I've got a partitioned folder structure in the Azure Data Lake Store containing roughly 6 million json files (size couple of kb's to 2 mb). I'm trying to extract some fields from these files using Python code in Data Bricks.
Currently I'm trying the following:
spark.conf.set("dfs.adls.oauth2.access.token.provider.type", "ClientCredential")
spark.conf.set("dfs.adls.oauth2.client.id", "xxxxxx-xxxx-xxxx-xxxx-xxxxxxxxxx")
spark.conf.set("dfs.adls.oauth2.credential", "xxxxxxxxxxxxxxxxxxxxxxxxxxxxxxxxxxxx")
spark.conf.set("dfs.adls.oauth2.refresh.url", "https://login.microsoftonline.com/xxxxxxxx-xxxx-xxxx-xxxx-xxxxxxxxxx/oauth2/token")
df = spark.read.json("adl://xxxxxxx.azuredatalakestore.net/staging/filetype/category/2017/*/")
This example even reads only a part of the files since it points to "staging/filetype/category/2017/". It seems to work and there are some jobs starting when I run these commands. It's just very slow.

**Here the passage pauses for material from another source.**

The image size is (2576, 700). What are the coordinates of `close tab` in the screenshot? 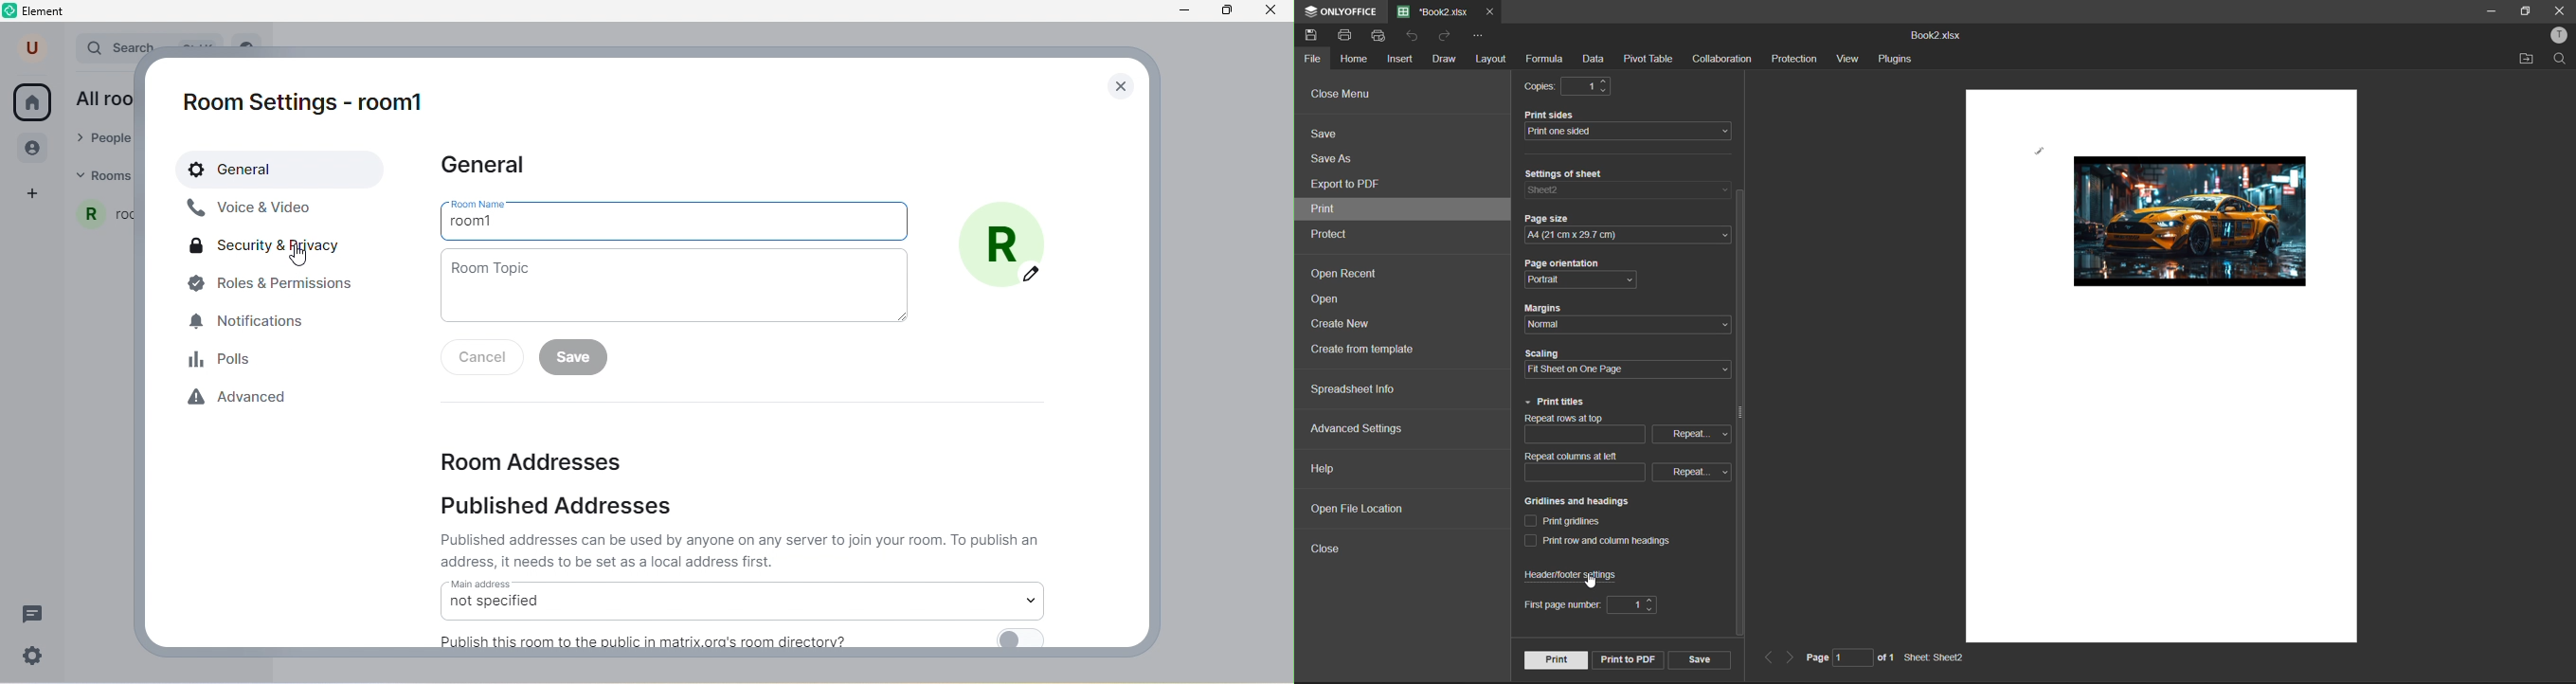 It's located at (1489, 13).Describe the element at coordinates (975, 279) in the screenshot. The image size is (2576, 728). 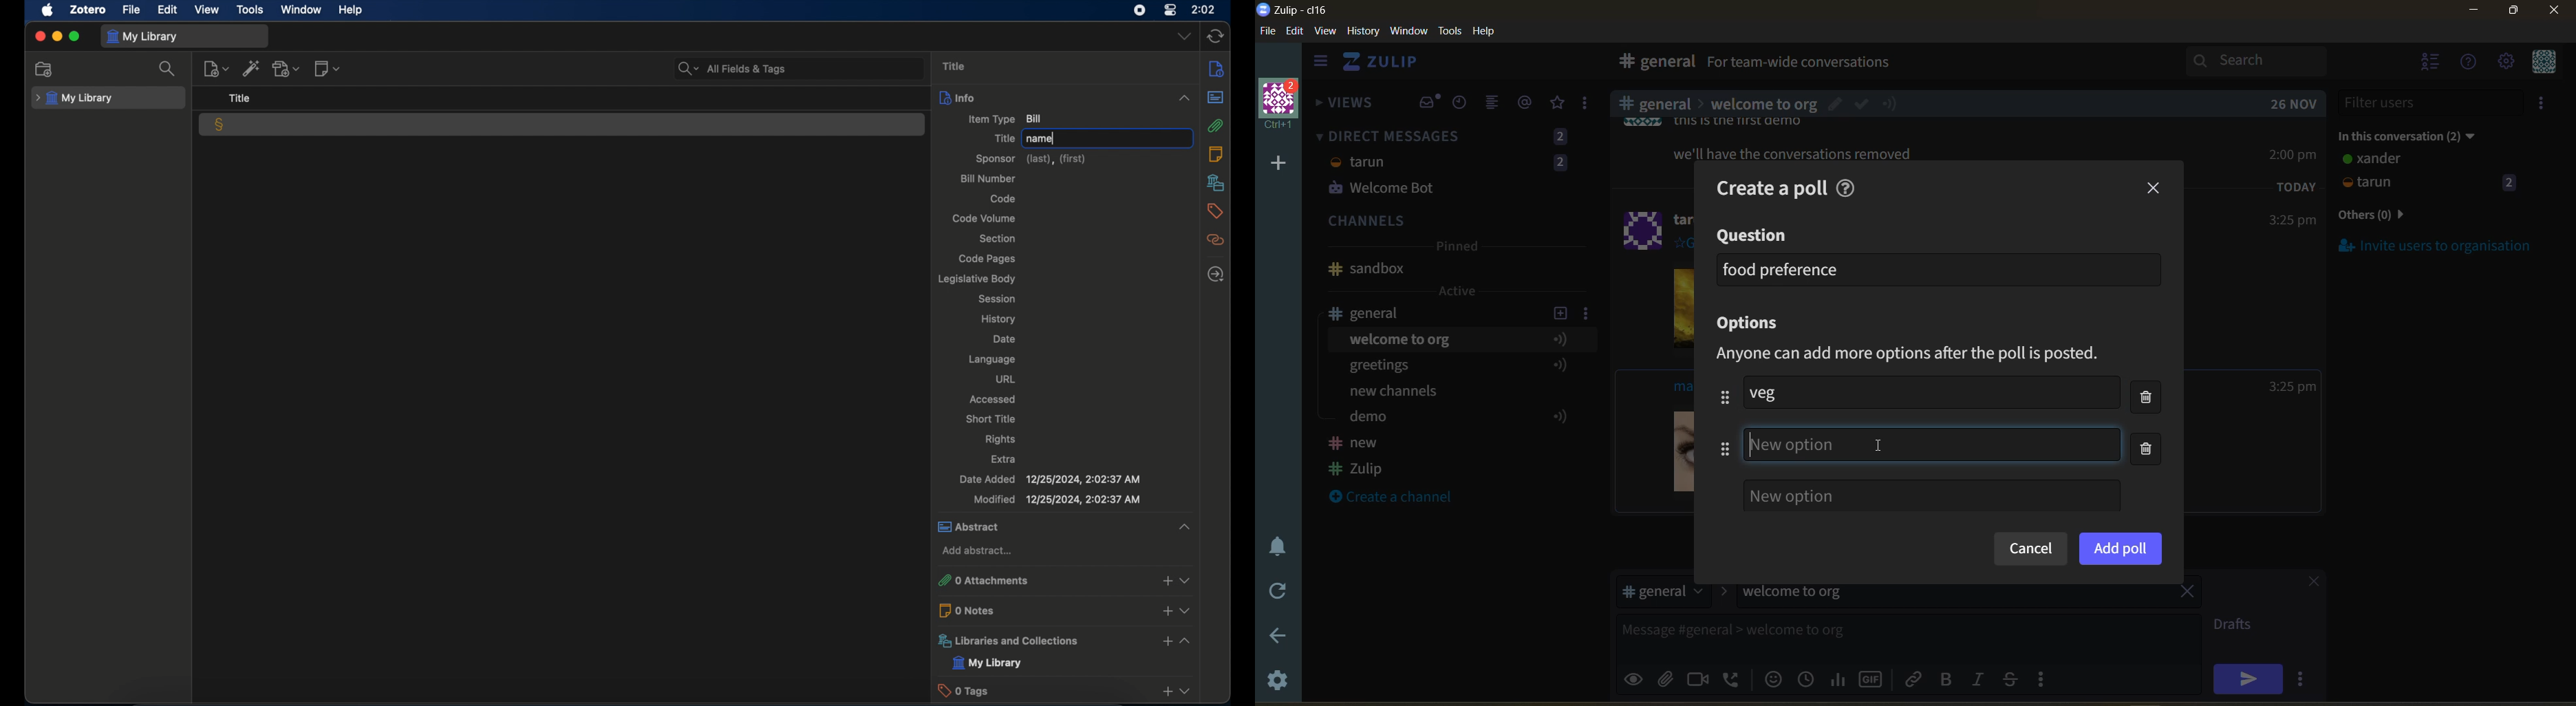
I see `legislative body` at that location.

Job 40 indexes all of the subfolders and is relatively fast
Job 41 checks a set of the files and seems a bit to fast to be true
Then comes job 42, and that's where the slowness starts. It seems to do the same activities as job 41, just... slow
I have a feeling that I have a similar problem to this thread. But the speed of job 41 makes me doubtful. Are there faster ways to do this?